The beginnings of artificial grass starts with The Ford Foundation’s Educational Facilities Laboratory with the aid of Monsanto Industries and Chemstrand. They were seeking way to encourage the use of synthetic fiber carpeting in schools. They began to test playing surfaces from 1962 to 1966. A school in Providence, Rhode Island was the first large synthetic turf installation in 1964.
When the Houston Astrodome was built in 1965 it was covered and could not support the growth of natural grass. The outfield was painted green to make it look natural. The developer of the Astrodome sought the help of Monsanto to install “Chemgrass”. By 1966 the Houston Astros began playing on Astroturf an the synthetic turf industry was born.
Three Generations of Artificial Grass:
The beginning Astroturf was made from nylon (polyamide) and was in fact basically a thick layer of carpeting. Nylon had the unpleasant tendency to cause ‘burns’ when it came into skin contact, for example, when baseball players had to slide into base. Furthermore, nylon was also a relatively costly material, which meant, at that time, an artificial grass playing field represented a sizeable investment
In the 1980s, the second generation of artificial grass was born for sports made from polypropylene yarn with a 90% sand infill were introduced. Polypropylene was less expensive than nylon. The sand infill was used to stabilize the playing surface, or, in other words, to achieve a more natural ‘ball bounce and roll’ for tennis and hockey, and it also made the artificial grass system even cheaper. The disadvantage of sand was that it acted like sandpaper on the skin when players had to make a sliding tackle and it meant that these surfaces were not suitable for football.
At the end of the 1990s, the third generation of artificial grass playing surfaces was developed for field contact sports such as soccer, American football and rugby. The difference from artificial grass pitches laid the 1980s was that players could make sliding tackles without burning or grazing their skin. This was mainly due to the use of polyethylene as a raw material for the artificial grass fibers and an infill consisting of granulated rubber instead of sand, or a layered combination of both.

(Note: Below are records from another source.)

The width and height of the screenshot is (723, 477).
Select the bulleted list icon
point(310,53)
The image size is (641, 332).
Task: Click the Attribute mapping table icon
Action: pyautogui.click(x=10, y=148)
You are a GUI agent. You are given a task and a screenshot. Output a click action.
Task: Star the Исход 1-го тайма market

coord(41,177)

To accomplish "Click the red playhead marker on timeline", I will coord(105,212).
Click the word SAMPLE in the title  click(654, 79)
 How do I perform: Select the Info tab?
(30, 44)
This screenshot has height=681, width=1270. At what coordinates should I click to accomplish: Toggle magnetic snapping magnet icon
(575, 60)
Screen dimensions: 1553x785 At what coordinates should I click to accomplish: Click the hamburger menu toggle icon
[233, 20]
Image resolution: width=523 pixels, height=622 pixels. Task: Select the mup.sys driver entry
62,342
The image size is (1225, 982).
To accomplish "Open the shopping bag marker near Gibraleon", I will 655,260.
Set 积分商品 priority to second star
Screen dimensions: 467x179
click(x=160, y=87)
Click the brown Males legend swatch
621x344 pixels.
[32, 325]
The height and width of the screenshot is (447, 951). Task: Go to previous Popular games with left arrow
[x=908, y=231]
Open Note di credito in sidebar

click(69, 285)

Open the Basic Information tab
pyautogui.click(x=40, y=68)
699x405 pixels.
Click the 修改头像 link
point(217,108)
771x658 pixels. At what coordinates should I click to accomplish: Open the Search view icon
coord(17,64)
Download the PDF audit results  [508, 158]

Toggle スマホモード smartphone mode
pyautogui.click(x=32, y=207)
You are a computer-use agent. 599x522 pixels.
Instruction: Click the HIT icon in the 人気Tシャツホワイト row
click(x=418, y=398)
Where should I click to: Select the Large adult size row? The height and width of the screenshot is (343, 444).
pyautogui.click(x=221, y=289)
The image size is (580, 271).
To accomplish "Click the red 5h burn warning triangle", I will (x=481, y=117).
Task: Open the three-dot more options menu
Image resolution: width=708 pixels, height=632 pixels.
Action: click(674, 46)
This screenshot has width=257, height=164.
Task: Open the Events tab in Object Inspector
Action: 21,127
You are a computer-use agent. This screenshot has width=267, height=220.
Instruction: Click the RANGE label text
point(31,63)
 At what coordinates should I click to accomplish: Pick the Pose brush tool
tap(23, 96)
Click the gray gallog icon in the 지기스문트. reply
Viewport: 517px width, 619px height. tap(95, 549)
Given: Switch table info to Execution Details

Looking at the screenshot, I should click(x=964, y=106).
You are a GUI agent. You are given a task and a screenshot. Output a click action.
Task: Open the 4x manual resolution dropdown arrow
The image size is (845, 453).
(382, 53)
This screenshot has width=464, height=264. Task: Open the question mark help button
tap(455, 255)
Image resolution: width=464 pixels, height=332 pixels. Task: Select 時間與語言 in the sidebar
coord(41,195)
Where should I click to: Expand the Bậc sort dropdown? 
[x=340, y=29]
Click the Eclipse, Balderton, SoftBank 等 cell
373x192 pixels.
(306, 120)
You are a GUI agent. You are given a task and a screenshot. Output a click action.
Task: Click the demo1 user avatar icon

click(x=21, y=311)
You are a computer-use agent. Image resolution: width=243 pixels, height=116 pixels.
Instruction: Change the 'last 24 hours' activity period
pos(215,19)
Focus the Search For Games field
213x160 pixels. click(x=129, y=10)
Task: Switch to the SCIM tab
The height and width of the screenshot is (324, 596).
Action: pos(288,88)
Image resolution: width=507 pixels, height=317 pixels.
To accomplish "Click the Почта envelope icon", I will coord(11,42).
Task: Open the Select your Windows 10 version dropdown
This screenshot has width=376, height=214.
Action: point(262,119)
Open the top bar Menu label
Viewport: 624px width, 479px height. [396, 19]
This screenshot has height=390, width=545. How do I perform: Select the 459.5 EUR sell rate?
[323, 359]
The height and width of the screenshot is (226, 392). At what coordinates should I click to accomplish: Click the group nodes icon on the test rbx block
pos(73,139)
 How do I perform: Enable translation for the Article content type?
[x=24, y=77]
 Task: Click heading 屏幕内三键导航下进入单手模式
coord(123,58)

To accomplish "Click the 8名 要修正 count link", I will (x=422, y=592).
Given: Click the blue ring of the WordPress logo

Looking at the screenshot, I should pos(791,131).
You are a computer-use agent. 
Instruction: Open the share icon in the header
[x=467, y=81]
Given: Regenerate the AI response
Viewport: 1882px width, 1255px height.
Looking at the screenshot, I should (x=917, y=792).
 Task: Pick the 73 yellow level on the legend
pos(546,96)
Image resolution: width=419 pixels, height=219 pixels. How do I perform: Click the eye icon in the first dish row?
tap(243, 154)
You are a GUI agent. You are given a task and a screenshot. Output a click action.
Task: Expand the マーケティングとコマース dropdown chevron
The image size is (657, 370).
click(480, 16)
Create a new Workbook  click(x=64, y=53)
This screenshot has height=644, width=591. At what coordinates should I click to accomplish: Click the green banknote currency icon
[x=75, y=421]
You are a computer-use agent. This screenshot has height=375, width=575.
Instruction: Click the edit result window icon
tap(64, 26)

More & More Like Natural Grass
Polyethylene was a slightly softer raw material as well as colorfast compared to nylon or polypropylene. The artificial grass fibers were also longer compared with fibers used in nylon and polypropylene playing surfaces. The sport functionality – the interaction between the player and the surface, and the behavior of the ball – remained a key factor in the development of this type of artificial grass. Compared with the first two types of artificial grass, third- generation artificial grass looked much more like natural grass due to the longer fibers.
Artificial Grass Backing
The backing of artificial grass is the stabilizing fabrics in which the fibers are stitched and provide stability to the turf. Normally there is the primary backing and a secondary backing.
The primary backing materials typically are woven or non-woven fabric in one of more layers (usually two) made of strong polyester or polypropylene. The fibers are tufted into the backing in rows.
Secondary backings are designed to hold the turf in permanently so the turfs will not come loose and create a strong turf bind. This backing is usually a urethane backing but can be other types as well.
Hole Punched Backing
Felt Like Backing
Thatch is the curly yarn made from polypropylene that is woven into the turf that creates a look of dead grass. It can be brown, green or tan.
The most common infill for landscape artificial grass is silica sand. It can be angular or rounded. The rounded sand is superior because it has better drainage characteristics. It comes in various sizes but must be able to go the the bottom of the turf.